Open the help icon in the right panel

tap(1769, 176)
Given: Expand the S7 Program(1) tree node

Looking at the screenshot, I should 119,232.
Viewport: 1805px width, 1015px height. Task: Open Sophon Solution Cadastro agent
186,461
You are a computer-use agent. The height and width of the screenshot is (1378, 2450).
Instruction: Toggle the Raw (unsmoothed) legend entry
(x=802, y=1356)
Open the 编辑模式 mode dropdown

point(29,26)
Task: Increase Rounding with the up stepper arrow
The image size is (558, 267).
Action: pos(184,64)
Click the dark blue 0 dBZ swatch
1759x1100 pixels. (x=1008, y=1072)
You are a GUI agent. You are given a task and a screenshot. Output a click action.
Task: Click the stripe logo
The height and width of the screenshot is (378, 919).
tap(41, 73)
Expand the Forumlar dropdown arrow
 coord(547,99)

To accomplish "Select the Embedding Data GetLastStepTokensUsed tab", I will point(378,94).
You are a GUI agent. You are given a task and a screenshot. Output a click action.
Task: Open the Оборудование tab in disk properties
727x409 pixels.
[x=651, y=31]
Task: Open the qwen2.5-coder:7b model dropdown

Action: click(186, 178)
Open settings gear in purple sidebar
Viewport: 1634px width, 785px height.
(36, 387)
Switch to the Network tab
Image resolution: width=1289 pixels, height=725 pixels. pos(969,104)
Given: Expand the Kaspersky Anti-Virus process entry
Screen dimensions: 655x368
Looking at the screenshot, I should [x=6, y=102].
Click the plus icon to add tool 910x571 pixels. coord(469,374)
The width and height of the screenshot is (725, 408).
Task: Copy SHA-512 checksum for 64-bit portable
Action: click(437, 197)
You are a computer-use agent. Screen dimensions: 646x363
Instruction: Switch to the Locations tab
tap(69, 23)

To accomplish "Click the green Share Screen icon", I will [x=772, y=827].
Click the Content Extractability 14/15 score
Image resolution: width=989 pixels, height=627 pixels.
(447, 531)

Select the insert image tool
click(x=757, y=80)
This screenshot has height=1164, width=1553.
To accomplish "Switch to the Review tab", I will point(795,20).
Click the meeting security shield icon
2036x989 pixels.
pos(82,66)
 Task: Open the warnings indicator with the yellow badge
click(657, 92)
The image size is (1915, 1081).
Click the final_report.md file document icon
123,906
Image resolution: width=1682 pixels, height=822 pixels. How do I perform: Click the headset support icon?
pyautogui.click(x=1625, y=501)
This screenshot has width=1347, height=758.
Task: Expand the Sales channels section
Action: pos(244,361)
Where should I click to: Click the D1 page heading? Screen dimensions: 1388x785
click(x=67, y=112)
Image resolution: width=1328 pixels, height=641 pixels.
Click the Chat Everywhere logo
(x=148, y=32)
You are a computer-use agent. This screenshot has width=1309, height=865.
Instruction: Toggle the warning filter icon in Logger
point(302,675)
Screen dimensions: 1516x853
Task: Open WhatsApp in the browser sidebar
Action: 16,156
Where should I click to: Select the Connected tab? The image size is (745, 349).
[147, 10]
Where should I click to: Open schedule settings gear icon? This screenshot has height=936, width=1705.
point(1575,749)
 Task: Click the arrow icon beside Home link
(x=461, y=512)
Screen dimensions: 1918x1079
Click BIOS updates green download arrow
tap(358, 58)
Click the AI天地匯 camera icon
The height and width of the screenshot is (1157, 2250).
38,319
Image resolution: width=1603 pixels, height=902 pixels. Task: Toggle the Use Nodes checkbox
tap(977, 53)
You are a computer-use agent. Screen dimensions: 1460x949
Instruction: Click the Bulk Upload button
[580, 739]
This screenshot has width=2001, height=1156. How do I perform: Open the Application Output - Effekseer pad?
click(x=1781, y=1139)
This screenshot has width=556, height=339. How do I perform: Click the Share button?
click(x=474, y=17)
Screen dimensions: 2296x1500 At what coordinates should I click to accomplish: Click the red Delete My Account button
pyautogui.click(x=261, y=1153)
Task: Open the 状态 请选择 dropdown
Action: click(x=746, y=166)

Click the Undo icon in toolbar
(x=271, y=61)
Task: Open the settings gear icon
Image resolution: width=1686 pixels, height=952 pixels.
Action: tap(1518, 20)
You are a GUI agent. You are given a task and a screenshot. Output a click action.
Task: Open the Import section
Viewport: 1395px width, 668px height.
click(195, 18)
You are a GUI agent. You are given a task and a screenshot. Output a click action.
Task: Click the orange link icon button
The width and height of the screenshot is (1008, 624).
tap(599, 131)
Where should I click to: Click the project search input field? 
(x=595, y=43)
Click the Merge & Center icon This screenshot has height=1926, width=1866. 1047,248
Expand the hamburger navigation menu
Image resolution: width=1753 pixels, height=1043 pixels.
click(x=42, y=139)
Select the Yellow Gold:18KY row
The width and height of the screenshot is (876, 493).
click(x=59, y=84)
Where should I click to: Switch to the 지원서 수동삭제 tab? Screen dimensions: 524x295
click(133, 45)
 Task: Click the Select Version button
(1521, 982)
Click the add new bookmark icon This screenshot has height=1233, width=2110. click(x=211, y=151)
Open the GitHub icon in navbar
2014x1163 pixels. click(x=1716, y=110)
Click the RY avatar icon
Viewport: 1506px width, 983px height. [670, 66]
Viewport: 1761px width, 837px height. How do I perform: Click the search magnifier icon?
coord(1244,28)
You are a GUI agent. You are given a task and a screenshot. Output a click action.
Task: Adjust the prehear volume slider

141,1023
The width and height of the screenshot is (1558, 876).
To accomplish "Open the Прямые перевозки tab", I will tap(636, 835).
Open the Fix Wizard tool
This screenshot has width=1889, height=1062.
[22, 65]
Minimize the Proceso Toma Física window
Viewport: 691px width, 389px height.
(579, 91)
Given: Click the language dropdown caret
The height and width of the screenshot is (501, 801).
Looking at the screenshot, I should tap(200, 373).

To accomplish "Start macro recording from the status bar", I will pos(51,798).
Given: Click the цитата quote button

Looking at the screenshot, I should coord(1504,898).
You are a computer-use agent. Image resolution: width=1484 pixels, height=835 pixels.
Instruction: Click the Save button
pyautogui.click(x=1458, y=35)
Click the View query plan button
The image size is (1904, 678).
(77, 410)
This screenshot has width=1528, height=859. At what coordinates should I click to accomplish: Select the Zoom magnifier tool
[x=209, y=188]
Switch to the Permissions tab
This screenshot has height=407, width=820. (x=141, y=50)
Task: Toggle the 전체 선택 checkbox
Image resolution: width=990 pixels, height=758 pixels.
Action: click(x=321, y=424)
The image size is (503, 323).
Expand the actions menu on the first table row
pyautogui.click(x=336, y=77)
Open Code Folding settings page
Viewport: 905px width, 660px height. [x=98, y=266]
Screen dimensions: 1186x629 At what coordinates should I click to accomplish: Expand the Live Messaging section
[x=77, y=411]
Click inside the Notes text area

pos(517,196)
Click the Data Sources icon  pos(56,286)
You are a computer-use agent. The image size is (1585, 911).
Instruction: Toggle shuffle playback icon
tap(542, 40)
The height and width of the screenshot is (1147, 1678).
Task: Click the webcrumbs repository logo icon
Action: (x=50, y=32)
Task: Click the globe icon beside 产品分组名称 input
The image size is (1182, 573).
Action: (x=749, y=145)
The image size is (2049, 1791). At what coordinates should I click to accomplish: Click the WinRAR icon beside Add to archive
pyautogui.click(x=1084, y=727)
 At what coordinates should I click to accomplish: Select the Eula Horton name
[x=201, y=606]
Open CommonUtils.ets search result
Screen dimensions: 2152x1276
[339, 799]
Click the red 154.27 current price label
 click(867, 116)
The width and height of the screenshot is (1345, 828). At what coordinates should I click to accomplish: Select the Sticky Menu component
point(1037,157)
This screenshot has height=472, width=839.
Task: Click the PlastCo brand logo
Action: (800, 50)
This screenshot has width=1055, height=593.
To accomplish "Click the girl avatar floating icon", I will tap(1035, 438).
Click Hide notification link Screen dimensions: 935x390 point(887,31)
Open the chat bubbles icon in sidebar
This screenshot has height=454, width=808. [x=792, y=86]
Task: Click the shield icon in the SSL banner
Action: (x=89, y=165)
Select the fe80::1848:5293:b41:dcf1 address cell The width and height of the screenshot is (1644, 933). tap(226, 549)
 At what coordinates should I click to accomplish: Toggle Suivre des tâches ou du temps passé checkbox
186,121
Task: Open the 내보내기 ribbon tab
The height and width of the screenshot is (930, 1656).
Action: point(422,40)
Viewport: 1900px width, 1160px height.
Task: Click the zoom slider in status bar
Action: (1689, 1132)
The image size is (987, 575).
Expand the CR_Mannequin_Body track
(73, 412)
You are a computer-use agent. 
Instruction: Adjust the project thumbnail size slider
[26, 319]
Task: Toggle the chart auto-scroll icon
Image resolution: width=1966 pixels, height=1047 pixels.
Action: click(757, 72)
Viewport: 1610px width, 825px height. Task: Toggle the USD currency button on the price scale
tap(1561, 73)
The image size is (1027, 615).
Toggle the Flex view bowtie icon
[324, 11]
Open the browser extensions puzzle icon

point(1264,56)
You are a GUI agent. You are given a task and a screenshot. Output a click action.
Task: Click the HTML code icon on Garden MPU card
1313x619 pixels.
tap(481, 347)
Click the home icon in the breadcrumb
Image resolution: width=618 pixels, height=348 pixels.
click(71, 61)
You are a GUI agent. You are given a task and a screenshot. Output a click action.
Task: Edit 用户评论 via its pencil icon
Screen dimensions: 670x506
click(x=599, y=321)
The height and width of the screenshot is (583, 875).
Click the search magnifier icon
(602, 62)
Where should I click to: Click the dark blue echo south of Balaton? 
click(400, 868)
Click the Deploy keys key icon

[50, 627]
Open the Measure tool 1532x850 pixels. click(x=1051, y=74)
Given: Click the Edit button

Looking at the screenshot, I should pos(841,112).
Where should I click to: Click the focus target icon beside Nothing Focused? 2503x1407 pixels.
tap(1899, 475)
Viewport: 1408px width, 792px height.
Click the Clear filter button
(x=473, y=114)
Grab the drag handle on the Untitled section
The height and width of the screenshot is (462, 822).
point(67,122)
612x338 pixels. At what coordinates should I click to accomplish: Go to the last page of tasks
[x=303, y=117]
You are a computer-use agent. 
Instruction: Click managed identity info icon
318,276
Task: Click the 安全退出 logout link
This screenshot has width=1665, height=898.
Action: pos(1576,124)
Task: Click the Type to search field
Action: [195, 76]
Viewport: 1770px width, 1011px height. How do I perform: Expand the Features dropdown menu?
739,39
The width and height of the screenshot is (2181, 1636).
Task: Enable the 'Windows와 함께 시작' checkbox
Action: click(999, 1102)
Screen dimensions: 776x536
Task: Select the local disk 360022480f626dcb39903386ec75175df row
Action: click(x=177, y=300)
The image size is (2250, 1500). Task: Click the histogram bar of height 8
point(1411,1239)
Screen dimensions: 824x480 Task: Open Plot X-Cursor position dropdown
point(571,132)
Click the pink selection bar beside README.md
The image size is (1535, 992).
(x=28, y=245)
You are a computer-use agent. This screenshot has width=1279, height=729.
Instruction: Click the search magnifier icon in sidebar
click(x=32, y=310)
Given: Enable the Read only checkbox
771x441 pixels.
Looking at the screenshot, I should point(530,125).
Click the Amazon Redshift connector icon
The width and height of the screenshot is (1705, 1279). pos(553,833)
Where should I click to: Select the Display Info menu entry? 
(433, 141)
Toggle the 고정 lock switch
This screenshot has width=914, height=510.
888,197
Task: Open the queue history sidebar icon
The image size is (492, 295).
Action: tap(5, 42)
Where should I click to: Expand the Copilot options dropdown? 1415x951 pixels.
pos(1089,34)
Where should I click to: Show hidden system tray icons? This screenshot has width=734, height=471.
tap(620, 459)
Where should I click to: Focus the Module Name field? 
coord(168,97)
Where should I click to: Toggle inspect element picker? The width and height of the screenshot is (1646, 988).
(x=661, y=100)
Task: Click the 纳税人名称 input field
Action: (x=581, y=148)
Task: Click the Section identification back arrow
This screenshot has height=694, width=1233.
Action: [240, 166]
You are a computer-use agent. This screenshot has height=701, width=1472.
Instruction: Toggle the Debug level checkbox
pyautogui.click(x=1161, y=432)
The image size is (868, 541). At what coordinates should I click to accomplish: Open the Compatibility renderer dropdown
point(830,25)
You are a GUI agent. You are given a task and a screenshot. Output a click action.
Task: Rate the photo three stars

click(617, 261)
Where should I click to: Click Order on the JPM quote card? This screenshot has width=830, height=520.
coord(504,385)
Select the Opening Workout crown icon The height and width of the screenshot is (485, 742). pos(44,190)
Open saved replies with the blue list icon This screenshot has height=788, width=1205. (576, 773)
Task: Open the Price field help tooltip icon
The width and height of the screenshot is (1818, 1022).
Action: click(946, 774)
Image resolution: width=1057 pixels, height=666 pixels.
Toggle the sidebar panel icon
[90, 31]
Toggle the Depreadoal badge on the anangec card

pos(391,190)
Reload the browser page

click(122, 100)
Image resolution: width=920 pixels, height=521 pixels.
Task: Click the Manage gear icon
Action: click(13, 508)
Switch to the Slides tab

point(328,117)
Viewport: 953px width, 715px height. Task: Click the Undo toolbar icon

-=-=-=-=-

** What the task requires **
Filter this listing and copy only the lines holding the word "Data".

** Task answer **
To accomplish "Select the Embedding Data GetLastStepTokensUsed tab", I will point(378,94).
Click the Data Sources icon  pos(56,286)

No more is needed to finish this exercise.